Australian rules footballer

Relton Roberts (born 1 March 1986) is a former professional Australian rules footballer who played for Richmond Football Club in the Australian Football League (AFL).

Born in Ngukurr, Northern Territory, Roberts played for a number of teams, including the Arnhem Crows in the Katherine District Football League (KDFL), Wanderers Football Club in the Darwin-based Northern Territory Football League (NTFL), NT Thunder in the Queensland Australian Football League (QAFL) and Euroa Football Club in the northern Victorian-based Goulburn Valley Football Netball League (GVFL).

Roberts was drafted by Richmond in the third round of the 2010 Rookie draft and made his senior AFL debut against Carlton in round 1 of the 2010 AFL season. He would play only once more for Richmond, when he was knocked out and after playing a handful of matches for Richmond's Victorian Football League (VFL) affiliate Coburg Football Club, where he was in trouble for breaking a night curfew and warned for eating a hamburger before a match, Roberts returned to the Northern Territory, citing homesickness.

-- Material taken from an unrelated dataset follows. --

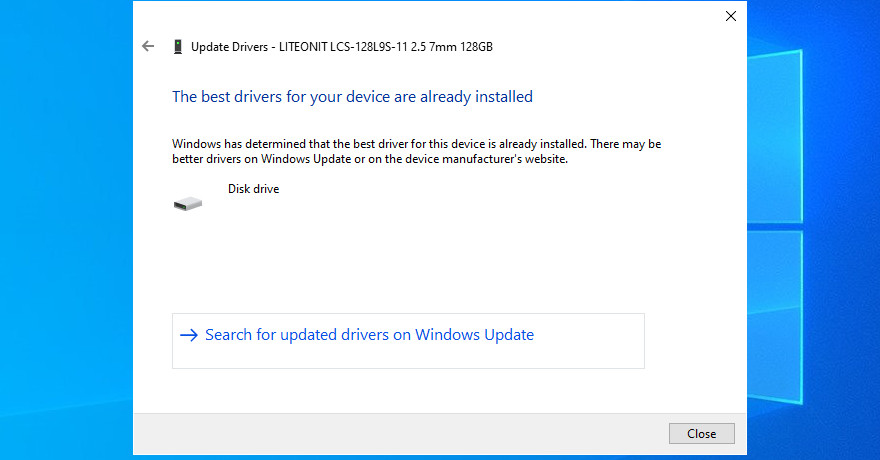
Task: Click the sentence starting Windows has determined
Action: pos(379,144)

Roberts began the 2010/11 NTFL season with Wanderers but was dropped to their reserves side after some poor performances before making a return to the senior side late in the season. Roberts was recruited for the 2012 season to Walla Walla Football Club in the southern New South Wales based Hume Football League. In 2014, Roberts turned out for Ouyen United in the Mallee Football League in north-west Victoria.